消費税増税の施行日をまたぐ取引の税率は? -旅行業と消費税(3)

旅行・観光ビジネスで役立つ税知識<第5回>

こんにちは。税理士の菊池美奈です。

2014年4月1日から消費税が8%になりますが、4月1日前後の取引について、5%なのか8%なのか迷うことがあると思います。消費税は、施行日であるH26年4月1日以後の資産の譲渡等(物品の販売やサービスの提供)は新税率の8%になります。施行日の前日である3月31日までに契約を締結していても、実際の取引が4月1日以降だと新税率になります。

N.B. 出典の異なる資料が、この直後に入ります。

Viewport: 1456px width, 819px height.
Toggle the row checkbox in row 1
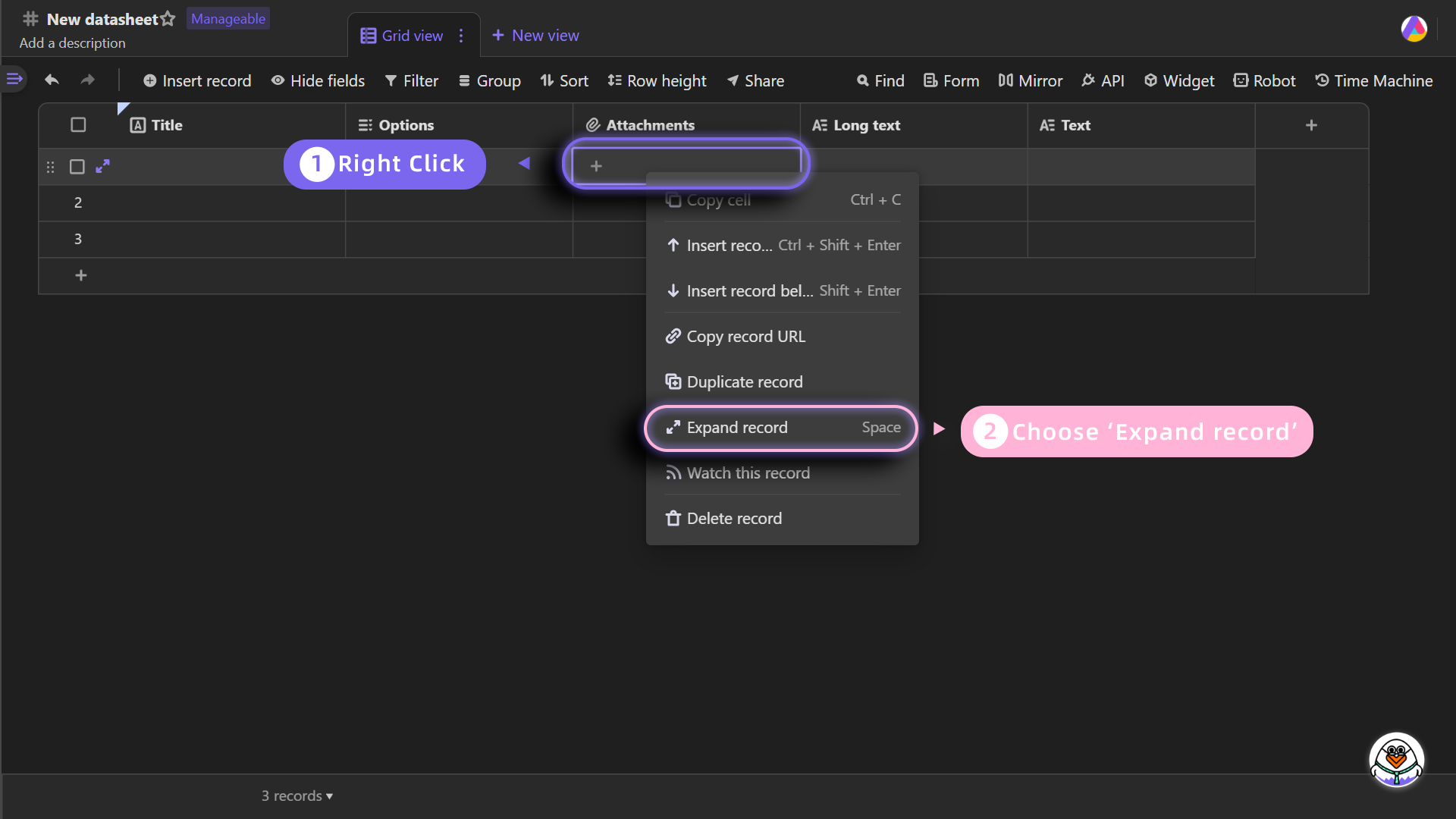pyautogui.click(x=77, y=166)
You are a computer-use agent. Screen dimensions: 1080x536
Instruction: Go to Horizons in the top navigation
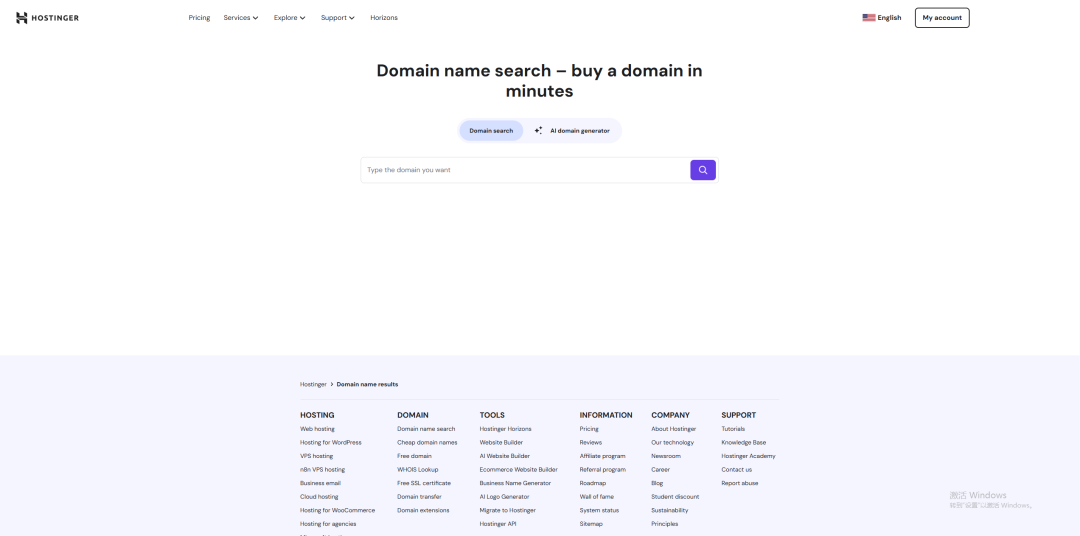tap(384, 18)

新税率になるか旧税率になるか判定する基本は、サービスの提供や販売が、3月なのか4月なのかになります。物の引き渡しを要する契約では、その物の全部を完成して引き渡した時、物の引き渡しがない契約では、そのサービスの全部を完了した日で判定します。

以下に具体例をいくつか挙げます。

  1.  H25年10月1日~H26年3月31日までに予約を受けて料金を受領した宿泊プランで4月以降に出発する場合・・宿泊サービスが4月以降なので8%
  2. H25年9月30日以前に予約を受けていたプランで4月以降の旅行の場合・・・・・5%(経過措置)
  3. 3月31日にホテルにチェックインし、4月1日にチェックアウトした場合・・・・・一般的にはチェックインの日が宿泊日と認識されるので5%
  4.  H25年10月1日~H26年3月31日までに予約して、3月31日から1週間旅館等に滞在した場合・・サービスの全部が完了した時が、4月以降なので8%
  5. 電車・バス・航空券など前売券で、3月31日までに代金を領収していて、乗車等が4月以降の場合・・・・・5%(経過措置)

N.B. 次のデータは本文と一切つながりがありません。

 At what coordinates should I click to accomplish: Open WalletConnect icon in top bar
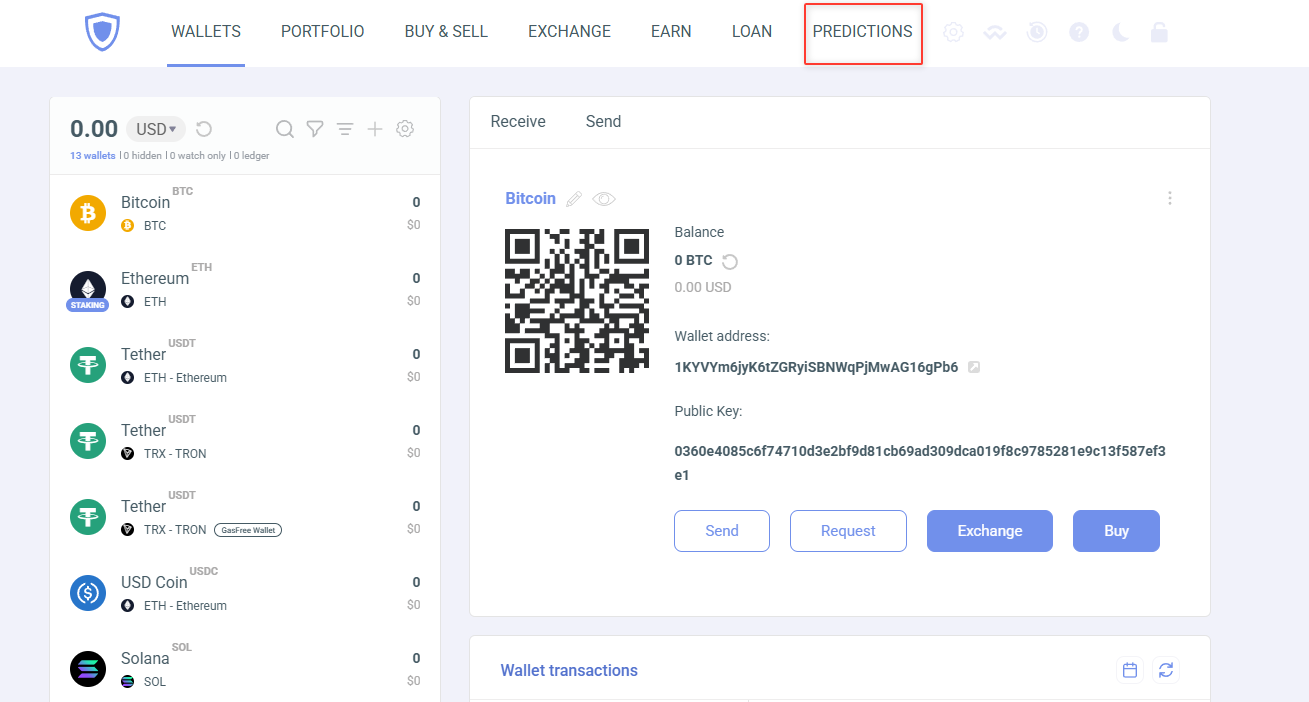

上記の例は、一般的なケースをご紹介しています。契約方法や収益計上の方法は各会社により様々あり、また、経過措置も設けられていますので、4月以降も旧税率になる場合があります。

繰り返しになりますが、上記の例はあくまで一般的な一例なので、会社の経理方法によって、正しい消費税を計上し、不明点は税務署でご確認ください。